23. True or False: The liberal icon Mohamed ElBaradei supported the July 3, 2013 military coup.

-True. On July 3, 2013, Sisi “appeared on television…with an all-star cast seated behind him: Mohamed ElBaradei, the Coptic pope, the grand imam of Al Azhar, and a Salafi party leader.…A column of tanks and armored personnel carriers churned through the streets. They had encircled both the presidential palace and the guard complex as well.”

ElBaradei argued that “Morsi’s removal would ‘restart’ a transition to democracy…This time he was sure the generals would respect the rule of law and yield to elected civilians.” (Ironically, in late 2013, ElBaradei fled Egypt to avoid arrest for tepidly criticizing the military dictatorship.)

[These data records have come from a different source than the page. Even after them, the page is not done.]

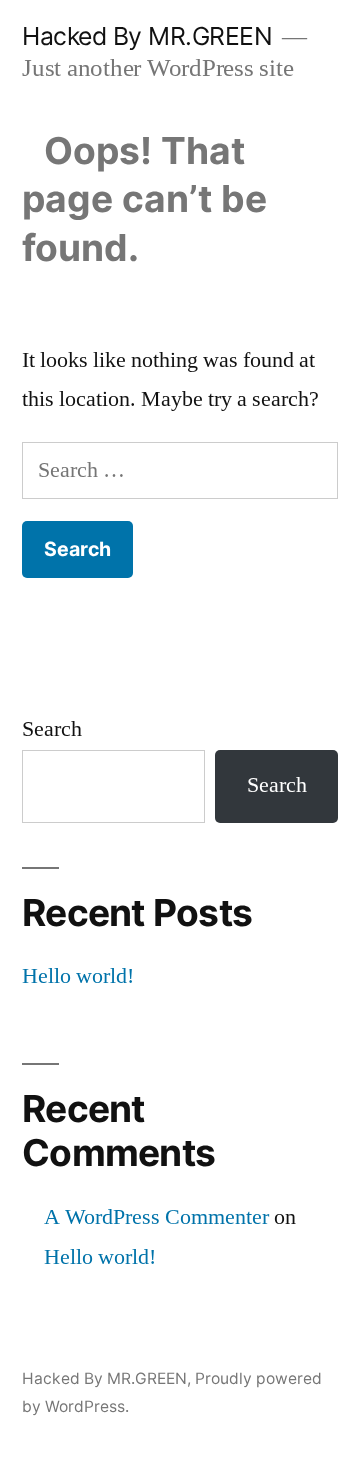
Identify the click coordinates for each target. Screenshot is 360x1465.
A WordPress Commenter (156, 1217)
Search (52, 729)
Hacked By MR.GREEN (147, 36)
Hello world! (78, 976)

The military and police were quick and brutal to put down any anti-coup protests throughout the country. “The National Salvation Front—so critical of police abuse under Morsi—defended…killings” by the police that occurred after the coup.

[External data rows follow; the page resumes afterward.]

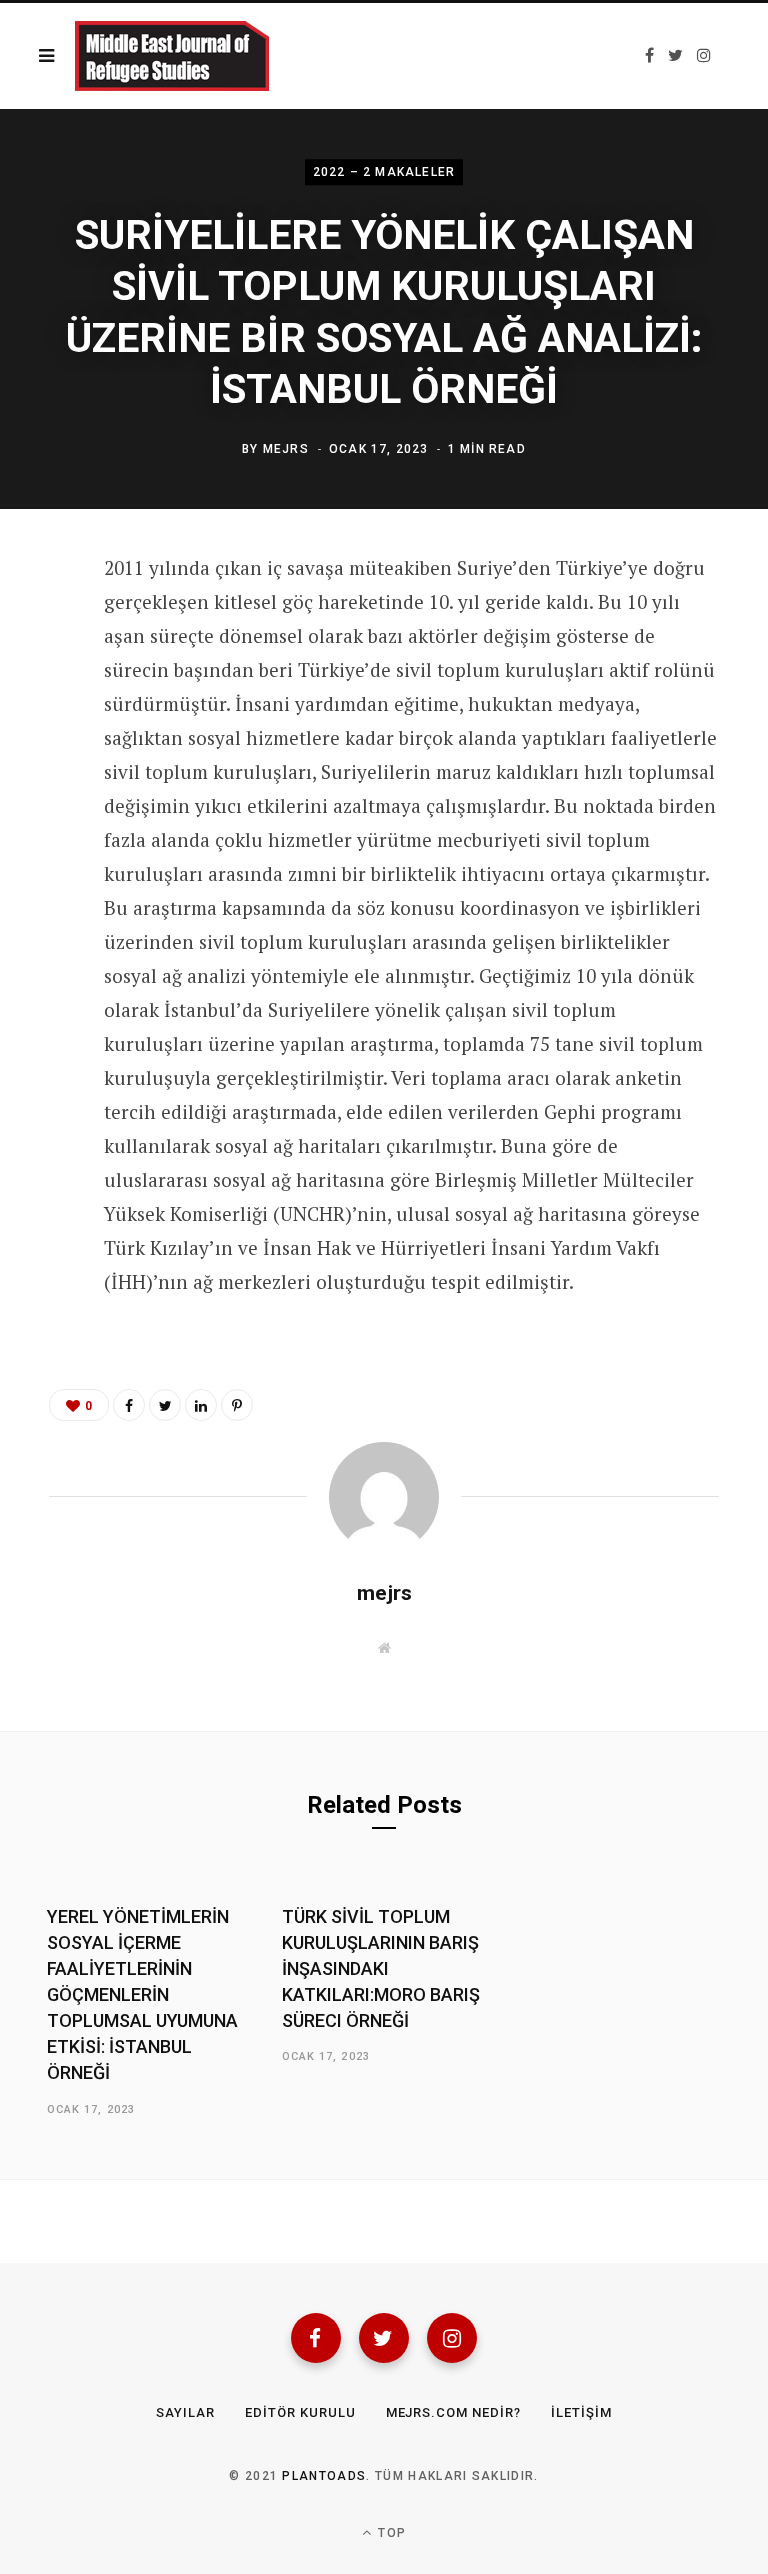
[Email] (35, 732)
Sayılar (185, 2412)
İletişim (581, 2412)
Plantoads (324, 2476)
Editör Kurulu (300, 2412)
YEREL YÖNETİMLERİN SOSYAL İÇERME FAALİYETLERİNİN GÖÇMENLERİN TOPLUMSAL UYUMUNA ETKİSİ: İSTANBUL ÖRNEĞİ (142, 1995)
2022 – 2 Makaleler (384, 172)
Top (390, 2533)
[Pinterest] (237, 1405)
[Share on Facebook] (35, 626)
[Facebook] (316, 2338)
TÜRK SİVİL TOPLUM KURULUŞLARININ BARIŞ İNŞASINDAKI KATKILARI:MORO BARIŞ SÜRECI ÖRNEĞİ (381, 1968)
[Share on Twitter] (35, 679)
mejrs (286, 449)
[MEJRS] (172, 56)
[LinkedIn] (201, 1405)
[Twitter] (384, 2338)
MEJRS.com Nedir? (454, 2412)
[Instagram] (452, 2338)
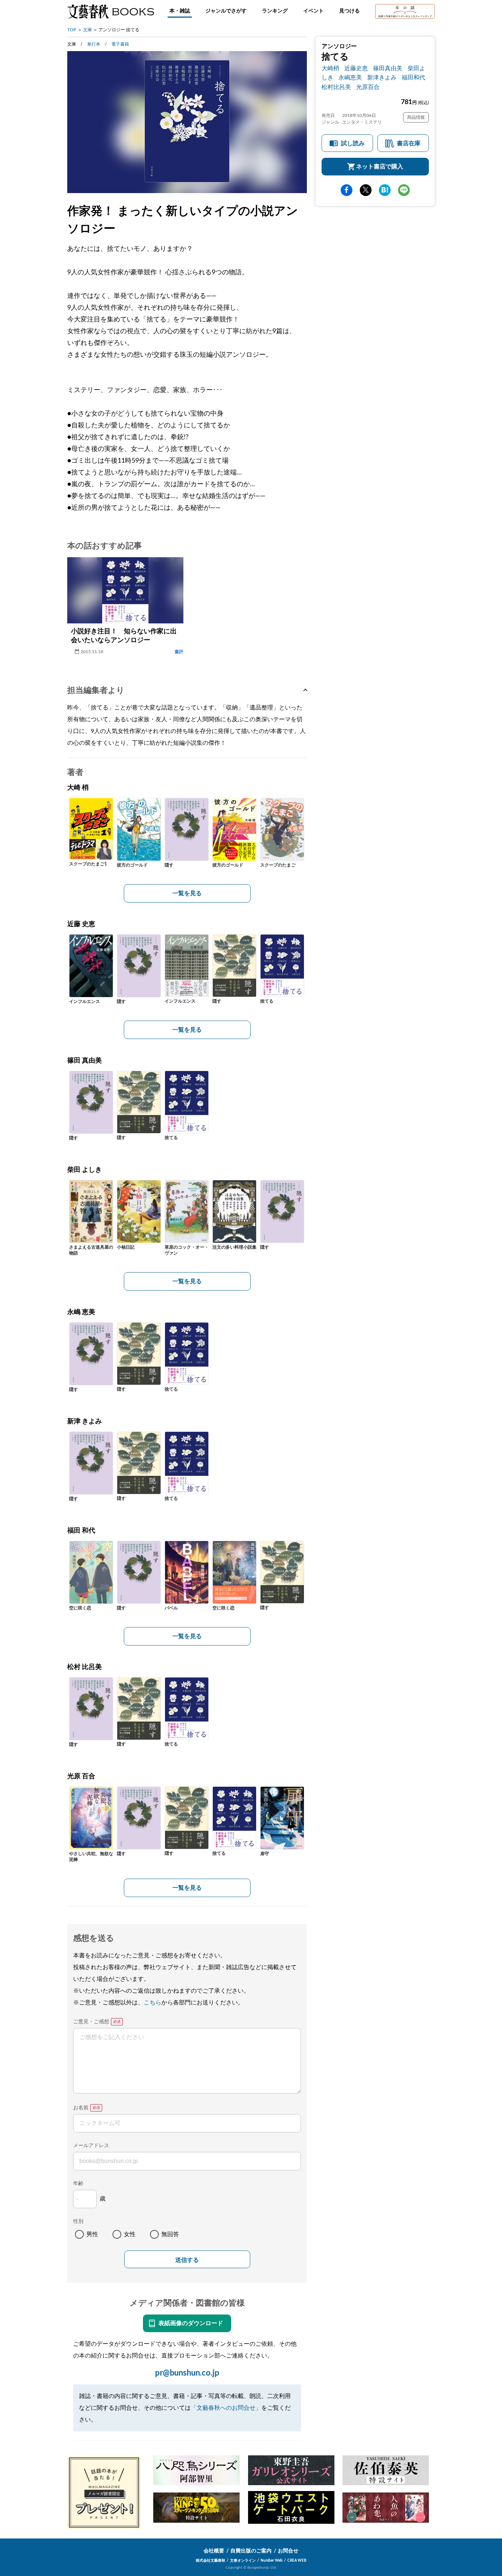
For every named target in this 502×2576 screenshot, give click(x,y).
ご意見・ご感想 (91, 2021)
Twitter (366, 190)
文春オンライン (243, 2560)
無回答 (170, 2234)
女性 (130, 2234)
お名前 (81, 2107)
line (404, 190)
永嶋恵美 (350, 78)
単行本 (93, 44)
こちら (152, 2003)
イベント (313, 11)
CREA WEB (296, 2560)
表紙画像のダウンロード (190, 2323)
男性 (92, 2234)
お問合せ (288, 2551)
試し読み (353, 143)
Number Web (272, 2560)
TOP (71, 30)
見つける (349, 11)
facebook (346, 190)
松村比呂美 (336, 87)
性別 (78, 2221)
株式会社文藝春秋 (210, 2560)
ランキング (275, 11)
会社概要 (214, 2551)
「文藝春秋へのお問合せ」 (226, 2408)
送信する (187, 2260)
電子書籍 (120, 44)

If Morsi was a failure, Egypt and the wider Middle East should have had the opportunity to witness an Islamist government losing in a fair election and still remaining to play a political role. Instead, the world saw a violent coup remove an elected president. (Kirkpatrick 2018, 240, 253-4, 257) (Cambanis 2015, 236)

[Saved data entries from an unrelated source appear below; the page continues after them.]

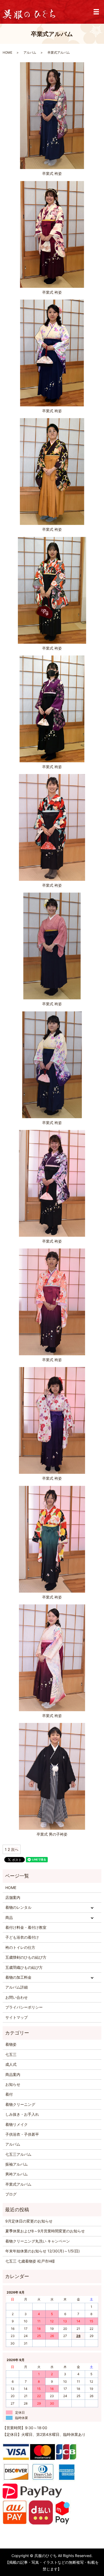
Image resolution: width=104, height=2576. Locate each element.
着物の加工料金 (18, 1977)
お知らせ (12, 2084)
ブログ (11, 2194)
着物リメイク (16, 2124)
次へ (14, 1849)
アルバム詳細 (16, 1987)
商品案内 (12, 2074)
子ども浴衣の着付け (22, 1937)
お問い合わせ (16, 1997)
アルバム (29, 52)
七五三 (11, 2054)
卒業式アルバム (18, 2184)
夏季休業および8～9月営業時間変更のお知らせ (45, 2231)
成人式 (11, 2064)
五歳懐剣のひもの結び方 (25, 1957)
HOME (7, 52)
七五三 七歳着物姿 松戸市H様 (30, 2261)
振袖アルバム (16, 2164)
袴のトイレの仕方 (20, 1947)
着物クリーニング (20, 2104)
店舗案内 (12, 1897)
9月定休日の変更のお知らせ (29, 2221)
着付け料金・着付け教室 (25, 1927)
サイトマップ (16, 2017)
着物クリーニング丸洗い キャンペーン (37, 2241)
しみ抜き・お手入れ (22, 2114)
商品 (9, 1917)
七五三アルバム (18, 2154)
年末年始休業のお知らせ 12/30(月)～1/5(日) (42, 2251)
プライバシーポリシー (24, 2007)
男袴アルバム (16, 2174)
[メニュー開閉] (96, 11)
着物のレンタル (18, 1907)
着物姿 (11, 2044)
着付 (9, 2094)
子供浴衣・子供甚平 (22, 2134)
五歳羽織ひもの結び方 (24, 1967)
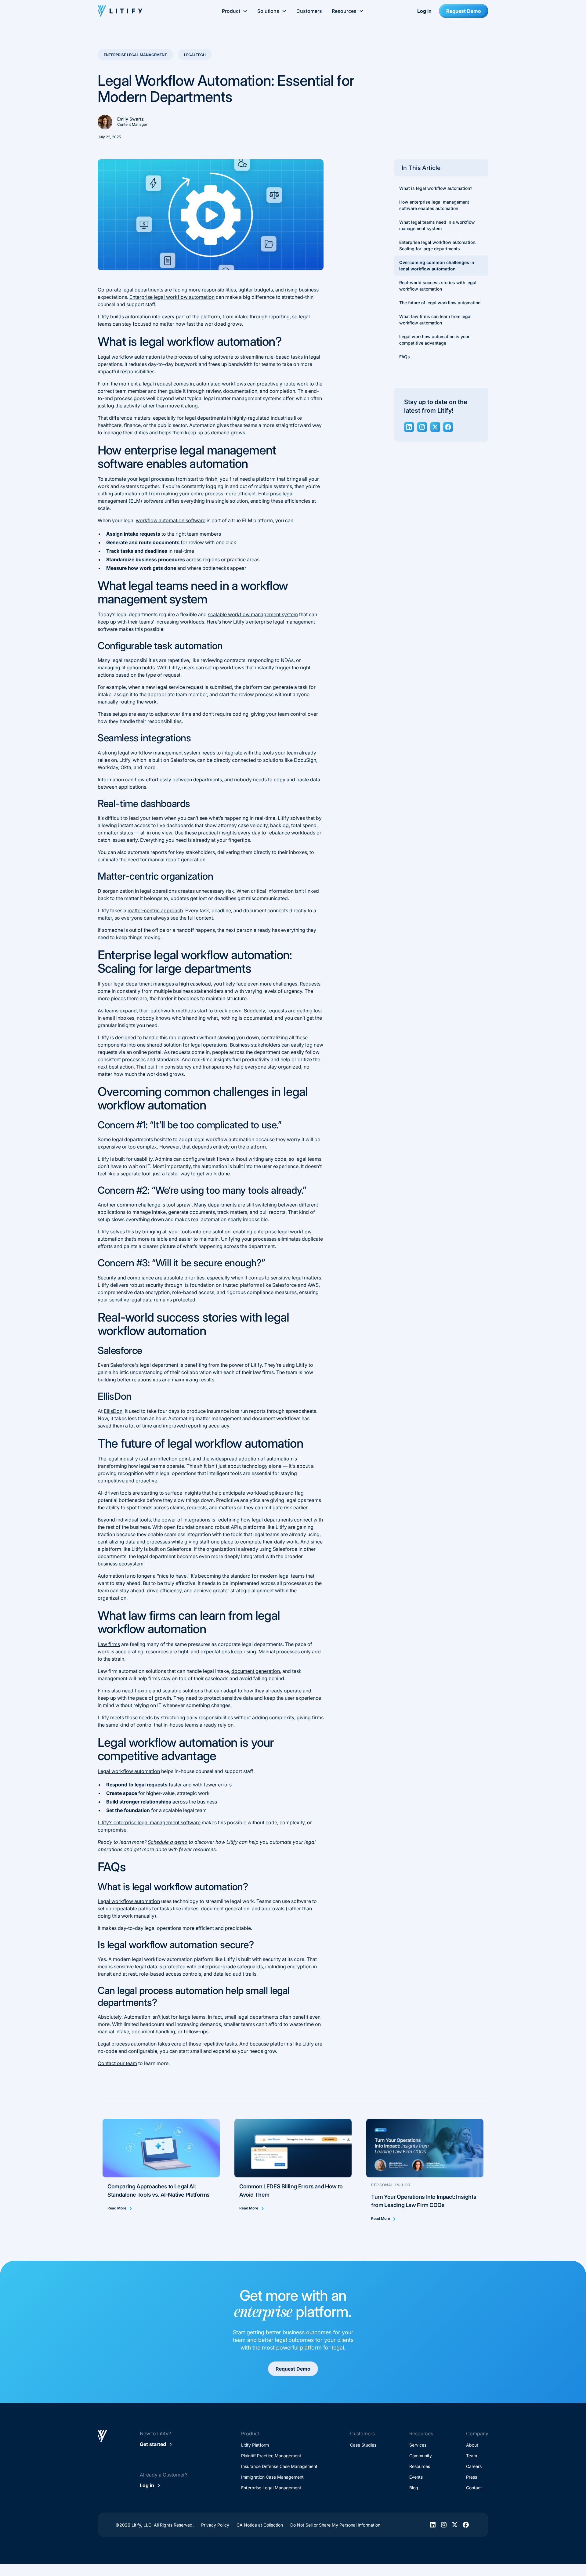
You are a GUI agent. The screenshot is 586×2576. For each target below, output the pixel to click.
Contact (474, 2487)
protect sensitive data (228, 1698)
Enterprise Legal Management (271, 2487)
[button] (234, 11)
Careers (474, 2466)
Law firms (109, 1644)
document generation (255, 1671)
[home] (140, 11)
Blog (413, 2487)
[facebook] (448, 427)
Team (471, 2455)
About (472, 2445)
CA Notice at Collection (260, 2524)
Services (417, 2445)
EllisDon (113, 1411)
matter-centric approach (155, 910)
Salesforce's (124, 1365)
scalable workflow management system (253, 614)
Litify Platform (255, 2445)
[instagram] (422, 427)
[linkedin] (409, 427)
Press (471, 2477)
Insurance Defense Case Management (279, 2466)
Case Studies (363, 2445)
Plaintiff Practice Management (271, 2455)
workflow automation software (170, 520)
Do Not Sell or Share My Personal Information (335, 2524)
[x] (435, 427)
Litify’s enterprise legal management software (149, 1822)
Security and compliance (126, 1278)
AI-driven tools (114, 1493)
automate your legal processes (140, 479)
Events (416, 2477)
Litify (103, 316)
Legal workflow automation (129, 357)
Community (420, 2455)
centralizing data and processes (134, 1542)
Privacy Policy (215, 2524)
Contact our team (117, 2063)
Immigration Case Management (272, 2477)
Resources (419, 2466)
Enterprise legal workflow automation (172, 297)
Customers (309, 11)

-By the date of the coup, many liberal Egyptians believed that the Muslim Brotherhood wanted an Islamic caliphate—that the Brotherhood would return Egypt to the Dark Ages. They feared the emergence of Morsi supporters committing gross violence to defend Islam. However, years after the coup, many such liberals came to recognize that they had been swept up in the organized, anti-Islamist mania of the time. (Kirkpatrick 2018, 256-7)

24. Why wouldn’t President Obama call President Morsi’s July 3, 2013 removal from power by the military a “coup”?

-At a National Security Council meeting on July 4, Obama maintained that “we cannot call Morsi’s ouster a coup d’état…Everyone else had come prepared to argue over the application of the ‘coup law’: the statute that required cutting off aid to any military that toppled an elected government.”

The Chairman of the Joint Chiefs of Staff, General Martin Dempsey, asked, “Wouldn’t the White House risk its credibility if it did not call the coup what it was?…But others wanted to back Morsi’s ouster.”

“[Secretary of State] Kerry argued in the July 4 meeting…that Morsi’s removal was not, in fact, a coup. Sisi was bowing to the public will and acting to save Egypt.” Kerry added that the generals established a schedule for elections; and if we called it a coup and walked away, we’d lose influence over Sisi, with Saudi Arabia, the UAE, and Israel rushing to replace us. “[Secretary of Defense] Hagel, the intelligence directors, and ultimately Dempsey all sided with Kerry…”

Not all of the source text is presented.